- _Text segment_
Regions with significant populations
- Nigeria: 1,500,000

Languages
- Esan and English

Religion
- Christianity 98%; Islam 1%; Traditional African religion 1%;

Related ethnic groups
- Benin, Afemai, Urhobo, Isoko

= Esan people =

Ethnic group in Nigeria

The Esan people are an ethnic group native to Nigeria, primarily residing in the Edo Central Senatorial District, a plateau region approximately 136 m above sea level. The term Esan refers to both the people, their culture and their language.

Unlike some centralized kingdoms in Nigeria, the Esan people traditionally organized themselves into a loose confederation of 35 independent kingdoms, each governed by its own Onojie (king). This political system bears a striking resemblance to the Ancient Greek city-states (poleis), which, though sharing a common language and culture, operated as sovereign entities with their own rulers and governance structures.

The Esan are traditionally known to be agriculturalists, trado-medical practitioners, mercenary warriors and hunters. They cultivate palm trees, Irvingia gabonensis (erhonhiele), Cherry (Otien), bell pepper (akoh) coconut, betel nut, kola nut, black pear, avocado pear, yams, cocoyam, cassava, maize, fluted pumpkin, rice, beans, groundnut, bananas, oranges, plantains, sugar cane, tomato, potato, okra, pineapple, paw paw, and various vegetables.

==Origins==
The origins of the Esan people are complex, involving multiple waves of migration spanning centuries. Historically, three major waves of migration contributed to the formation of Esanland as it is known today:

===Autochthonous Esan Migration (Prehistoric Era – c. 500 AD)===
Some oral traditions and historical research suggest that the earliest settlers in Esanland migrated from the Nok Cultural Zone, located in north-central Nigeria, around the Niger-Benue confluence. This region extends to the southwestern edge of the Jos Plateau and was inhabited as early as 1000 B.C.

- _Given data_
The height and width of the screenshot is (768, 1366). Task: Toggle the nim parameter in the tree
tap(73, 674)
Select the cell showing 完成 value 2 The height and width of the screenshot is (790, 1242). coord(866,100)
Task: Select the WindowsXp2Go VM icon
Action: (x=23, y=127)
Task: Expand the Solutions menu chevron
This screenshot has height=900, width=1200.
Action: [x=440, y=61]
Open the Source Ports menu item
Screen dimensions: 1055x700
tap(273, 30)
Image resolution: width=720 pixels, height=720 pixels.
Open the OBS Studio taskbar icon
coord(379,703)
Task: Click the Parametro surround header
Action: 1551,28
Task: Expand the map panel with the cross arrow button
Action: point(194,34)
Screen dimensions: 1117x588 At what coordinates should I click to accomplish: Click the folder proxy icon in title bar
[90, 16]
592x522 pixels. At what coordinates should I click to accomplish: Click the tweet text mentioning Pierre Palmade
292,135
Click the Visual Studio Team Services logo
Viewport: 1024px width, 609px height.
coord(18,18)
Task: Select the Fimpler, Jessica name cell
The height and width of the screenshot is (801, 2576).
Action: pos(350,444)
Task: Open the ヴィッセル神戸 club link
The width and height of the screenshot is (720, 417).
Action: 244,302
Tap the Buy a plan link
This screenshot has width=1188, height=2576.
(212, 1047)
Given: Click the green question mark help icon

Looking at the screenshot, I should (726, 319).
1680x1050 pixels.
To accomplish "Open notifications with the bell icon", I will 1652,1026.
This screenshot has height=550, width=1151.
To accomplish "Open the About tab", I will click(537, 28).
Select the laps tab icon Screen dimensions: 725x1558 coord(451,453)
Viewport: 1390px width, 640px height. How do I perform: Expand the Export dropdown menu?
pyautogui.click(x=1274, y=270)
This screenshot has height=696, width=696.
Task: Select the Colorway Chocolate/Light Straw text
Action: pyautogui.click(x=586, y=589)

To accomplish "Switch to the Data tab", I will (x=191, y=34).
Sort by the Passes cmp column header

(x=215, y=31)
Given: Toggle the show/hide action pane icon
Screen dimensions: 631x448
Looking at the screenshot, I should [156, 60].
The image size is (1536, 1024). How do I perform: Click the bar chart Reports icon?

- _What this exercise asks_
[A] Reproduce the part of the passage on the Esan people that begins at the words "The Esan people are an" and stops after "and governance structures.".
[B] Please translate this sentence from the passage on the Esan people into Spanish: "The term Esan refers to both the people, their culture and their language."
Work only from the passage on the Esan people.

- _Answers to each task_
[A]
The Esan people are an ethnic group native to Nigeria, primarily residing in the Edo Central Senatorial District, a plateau region approximately 136 m above sea level. The term Esan refers to both the people, their culture and their language.

Unlike some centralized kingdoms in Nigeria, the Esan people traditionally organized themselves into a loose confederation of 35 independent kingdoms, each governed by its own Onojie (king). This political system bears a striking resemblance to the Ancient Greek city-states (poleis), which, though sharing a common language and culture, operated as sovereign entities with their own rulers and governance structures.

[B] El término esan se refiere tanto al pueblo como a su cultura y su lengua.